Background: Recurrent wheeze and breathlessness are common in people with cystic fibrosis, and bronchodilators are commonly prescribed. Despite their wide-scale and often long-term use, there is limited objective evidence about their efficacy in cystic fibrosis.
Objectives: To evaluate the effectiveness of inhaled bronchodilators in children and adults with cystic fibrosis.
Search strategy: We searched the Cochrane Cystic Fibrosis and Genetic Disorders Group Trials Register comprising references identified from comprehensive electronic databases searches, and handsearches of relevant journals and abstract books of conference proceedings. Latest search of the Group's Trials Register: August 2005
Selection criteria: Randomised or quasi-randomised trials comparing inhaled bronchodilators to placebo or another inhaled bronchodilator in people with CF, diagnosed clinically and by sweat or genetic testing and at all stages and severity of lung disease.

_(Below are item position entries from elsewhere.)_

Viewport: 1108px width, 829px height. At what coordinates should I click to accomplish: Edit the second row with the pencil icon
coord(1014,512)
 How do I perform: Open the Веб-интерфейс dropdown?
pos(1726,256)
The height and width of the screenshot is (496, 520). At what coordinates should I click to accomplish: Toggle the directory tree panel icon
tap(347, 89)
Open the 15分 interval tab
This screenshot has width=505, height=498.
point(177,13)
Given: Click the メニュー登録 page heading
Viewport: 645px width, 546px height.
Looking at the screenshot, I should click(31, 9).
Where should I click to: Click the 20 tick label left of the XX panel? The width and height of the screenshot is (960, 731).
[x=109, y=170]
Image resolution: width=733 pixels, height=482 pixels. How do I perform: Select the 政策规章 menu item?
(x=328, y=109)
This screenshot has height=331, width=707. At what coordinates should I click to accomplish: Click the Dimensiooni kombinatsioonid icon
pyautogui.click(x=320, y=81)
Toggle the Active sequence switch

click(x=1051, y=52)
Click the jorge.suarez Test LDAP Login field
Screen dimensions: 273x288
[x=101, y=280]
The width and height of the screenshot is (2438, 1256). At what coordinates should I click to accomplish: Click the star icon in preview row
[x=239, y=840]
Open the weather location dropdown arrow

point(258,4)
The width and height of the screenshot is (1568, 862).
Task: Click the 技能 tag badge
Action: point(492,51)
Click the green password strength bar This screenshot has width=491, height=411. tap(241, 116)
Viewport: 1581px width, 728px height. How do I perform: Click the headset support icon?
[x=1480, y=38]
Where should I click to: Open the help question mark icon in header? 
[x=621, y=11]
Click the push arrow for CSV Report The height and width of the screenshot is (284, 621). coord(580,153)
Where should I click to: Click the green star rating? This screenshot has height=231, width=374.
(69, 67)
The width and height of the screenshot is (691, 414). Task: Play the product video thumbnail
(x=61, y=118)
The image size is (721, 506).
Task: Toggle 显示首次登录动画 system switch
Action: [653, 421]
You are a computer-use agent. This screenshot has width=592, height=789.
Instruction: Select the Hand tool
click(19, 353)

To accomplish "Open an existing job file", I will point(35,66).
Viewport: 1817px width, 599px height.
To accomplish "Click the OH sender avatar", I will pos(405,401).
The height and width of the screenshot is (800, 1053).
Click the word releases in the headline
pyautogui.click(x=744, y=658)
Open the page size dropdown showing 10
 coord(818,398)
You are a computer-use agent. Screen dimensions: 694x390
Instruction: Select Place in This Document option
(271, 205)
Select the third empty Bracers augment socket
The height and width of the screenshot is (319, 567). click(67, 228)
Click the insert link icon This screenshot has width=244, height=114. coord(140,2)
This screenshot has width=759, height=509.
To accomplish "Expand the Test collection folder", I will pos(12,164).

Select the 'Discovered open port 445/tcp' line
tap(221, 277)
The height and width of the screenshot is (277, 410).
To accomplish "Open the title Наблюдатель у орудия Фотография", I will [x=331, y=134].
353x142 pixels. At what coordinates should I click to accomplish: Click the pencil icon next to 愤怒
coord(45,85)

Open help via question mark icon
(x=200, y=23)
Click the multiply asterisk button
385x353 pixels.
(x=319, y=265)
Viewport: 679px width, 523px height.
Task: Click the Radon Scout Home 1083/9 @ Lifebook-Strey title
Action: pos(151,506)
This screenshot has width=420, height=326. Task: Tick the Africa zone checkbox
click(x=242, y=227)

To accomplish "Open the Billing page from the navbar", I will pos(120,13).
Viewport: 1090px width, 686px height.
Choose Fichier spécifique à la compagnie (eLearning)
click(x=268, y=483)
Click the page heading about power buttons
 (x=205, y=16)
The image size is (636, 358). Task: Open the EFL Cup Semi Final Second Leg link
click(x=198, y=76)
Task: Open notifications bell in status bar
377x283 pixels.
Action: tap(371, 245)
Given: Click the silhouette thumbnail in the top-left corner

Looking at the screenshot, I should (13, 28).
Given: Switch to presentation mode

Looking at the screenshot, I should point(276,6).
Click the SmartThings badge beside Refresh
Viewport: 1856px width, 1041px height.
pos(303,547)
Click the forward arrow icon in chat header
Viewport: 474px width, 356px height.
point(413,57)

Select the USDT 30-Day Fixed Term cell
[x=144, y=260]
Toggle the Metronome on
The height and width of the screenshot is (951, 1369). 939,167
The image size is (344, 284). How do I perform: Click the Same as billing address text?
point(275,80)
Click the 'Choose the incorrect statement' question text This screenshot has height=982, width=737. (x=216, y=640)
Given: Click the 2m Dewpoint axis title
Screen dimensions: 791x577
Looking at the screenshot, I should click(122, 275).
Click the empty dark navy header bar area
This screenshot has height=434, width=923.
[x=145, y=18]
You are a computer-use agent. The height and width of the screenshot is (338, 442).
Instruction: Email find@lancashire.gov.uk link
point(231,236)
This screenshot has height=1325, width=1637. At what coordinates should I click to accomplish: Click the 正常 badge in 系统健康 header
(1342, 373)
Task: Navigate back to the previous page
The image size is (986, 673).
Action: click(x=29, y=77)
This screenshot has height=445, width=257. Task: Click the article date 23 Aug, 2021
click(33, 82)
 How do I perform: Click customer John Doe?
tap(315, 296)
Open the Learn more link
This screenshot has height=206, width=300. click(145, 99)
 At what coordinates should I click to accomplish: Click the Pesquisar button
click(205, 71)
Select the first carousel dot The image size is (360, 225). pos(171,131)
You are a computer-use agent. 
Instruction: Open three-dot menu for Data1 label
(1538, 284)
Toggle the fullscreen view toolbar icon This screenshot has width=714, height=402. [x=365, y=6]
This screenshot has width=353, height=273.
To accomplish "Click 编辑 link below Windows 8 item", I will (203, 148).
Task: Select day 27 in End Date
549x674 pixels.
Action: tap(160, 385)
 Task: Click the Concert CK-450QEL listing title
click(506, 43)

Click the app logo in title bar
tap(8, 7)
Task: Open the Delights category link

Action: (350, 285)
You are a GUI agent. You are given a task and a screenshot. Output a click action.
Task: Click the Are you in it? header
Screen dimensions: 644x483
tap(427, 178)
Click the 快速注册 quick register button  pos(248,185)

Data collection and analysis: The authors independently extracted data and assessed trial quality. If data were missing, the primary author was contacted where possible. The data were subgrouped into classes of bronchodilator and for each class into short-term effects (less than one week) and long-term effects (greater or equal to one week).
Main results: The search identified 43 references. Fourteen trials, with a total of 257 participants, were suitable for inclusion. The trials were all cross-over in design; in this case a meta-analysis was not possible. There were varied conclusions from the different trials, reflecting their heterogeneity. Compared to placebo, short-acting beta-2 agonists increased forced expiratory volume at one second (FEV(1)) in the short term in three out of five trials, and in the long-term increased peak expiratory flow rate in individuals who had been shown to have bronchial hyperreactivity or bronchodilator responsiveness or both. Compared to placebo, long-acting beta-2 agonists increased FEV(1) and forced expiratory flow between 25% and 75% of expiratory flow (FEF 25-75%) in the short term in participants known to have bronchodilator responsiveness, but produced inconsistent results in long-term trials. Short acting-anticholinergics had no consistent effect on lung function tests in either the short or the long term. We found no published trials of fenoterol, formoterol or tiotropium and the use of these agents in cystic fibrosis cannot be supported.
Authors' conclusions: It was not possible to determine fully the effectiveness of inhaled bronchodilators in cystic fibrosis as a meta-analysis was not possible. However, both short and long-acting beta-2 agonists can be beneficial both in the short and long term in individuals with demonstrable bronchodilator responsiveness or bronchial hyperrresponsiveness.